Software Development is Like 30 Rock – A New Software Development Metaphor Part 2

Back in January I stressed the need to come up with some new metaphors regarding software development because our old metaphors were causing some problems. I still believe this to be true more than ever. Developers are not just cogs, but are individuals. Research has shown that the most productive developers are up to 10 times more productive than others (see Peopleware for more). You cannot just plug any developer into a product team and expect them to perform at the average level for that team. Domain knowledge counts as well.

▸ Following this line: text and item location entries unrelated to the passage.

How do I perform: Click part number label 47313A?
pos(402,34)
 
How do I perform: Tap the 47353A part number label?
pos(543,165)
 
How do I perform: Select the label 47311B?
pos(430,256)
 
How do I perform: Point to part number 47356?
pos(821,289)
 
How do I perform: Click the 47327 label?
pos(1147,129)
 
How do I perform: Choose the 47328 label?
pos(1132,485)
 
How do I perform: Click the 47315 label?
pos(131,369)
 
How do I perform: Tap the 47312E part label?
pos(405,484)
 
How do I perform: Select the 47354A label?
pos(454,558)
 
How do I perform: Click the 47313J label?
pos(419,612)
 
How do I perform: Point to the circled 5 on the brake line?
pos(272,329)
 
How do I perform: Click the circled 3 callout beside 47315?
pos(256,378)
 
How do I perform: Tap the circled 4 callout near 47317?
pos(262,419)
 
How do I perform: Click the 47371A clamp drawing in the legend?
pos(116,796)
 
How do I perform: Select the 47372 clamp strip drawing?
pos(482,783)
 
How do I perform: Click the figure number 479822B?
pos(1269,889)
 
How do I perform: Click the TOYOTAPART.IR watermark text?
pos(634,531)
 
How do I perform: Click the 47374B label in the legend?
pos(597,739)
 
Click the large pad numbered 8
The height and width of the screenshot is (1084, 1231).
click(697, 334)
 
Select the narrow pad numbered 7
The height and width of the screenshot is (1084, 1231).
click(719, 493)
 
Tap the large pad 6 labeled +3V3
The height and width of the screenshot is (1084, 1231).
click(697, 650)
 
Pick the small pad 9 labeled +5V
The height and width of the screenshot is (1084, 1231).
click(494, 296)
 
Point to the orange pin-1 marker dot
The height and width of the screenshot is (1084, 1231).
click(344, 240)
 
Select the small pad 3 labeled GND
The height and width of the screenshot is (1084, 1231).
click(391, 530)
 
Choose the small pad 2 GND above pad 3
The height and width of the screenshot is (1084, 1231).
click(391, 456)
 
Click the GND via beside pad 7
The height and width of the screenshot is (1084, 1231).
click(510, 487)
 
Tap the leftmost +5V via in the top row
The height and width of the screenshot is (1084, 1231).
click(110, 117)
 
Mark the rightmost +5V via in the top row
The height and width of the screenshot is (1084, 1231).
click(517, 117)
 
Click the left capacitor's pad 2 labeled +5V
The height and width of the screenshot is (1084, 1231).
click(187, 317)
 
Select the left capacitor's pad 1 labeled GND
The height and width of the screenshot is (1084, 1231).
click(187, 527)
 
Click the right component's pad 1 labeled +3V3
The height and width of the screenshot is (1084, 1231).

However, one thing that I did not do a great job of was suggesting a replacement metaphor. The one I used was the film industry. While I was correct that development is a creative art, it has recently been pointed out to me that making motion pictures usually takes a great deal of upfront planning and design – not a good analogy for an Agile advocate. This misstatement showed that I knew less about the film industry than I do software development.

After a bit of consideration, and a chance to watch old 30 Rock episodes on Netflix, I have come to a better metaphor – writing software in Agile is very much like writing scripts for a show like the one portrayed on 30 Rock. Why? For one, both are creative. Two, each person is part of a team with individual talents that must be harnessed for team goals. Three, the iterations (shows) are time-boxed – you do a new show every week regardless. Four, your target is ever-moving. Live weekly shows like Saturday Night Live have to be topical so very little can be written upfront – agility is everything to stay relevant.

There may be many more reasons why this metaphor is appropriate, but the main thing is that we begin to start using new metaphors so that we can steer the conversations (and, more importantly, decisions made as part of these conversations) more appropriately.

What do you think? Do it make sense? Can you come with a better metaphor? Or can you give more examples of why this metaphor is better? I would love to hear what others have to say.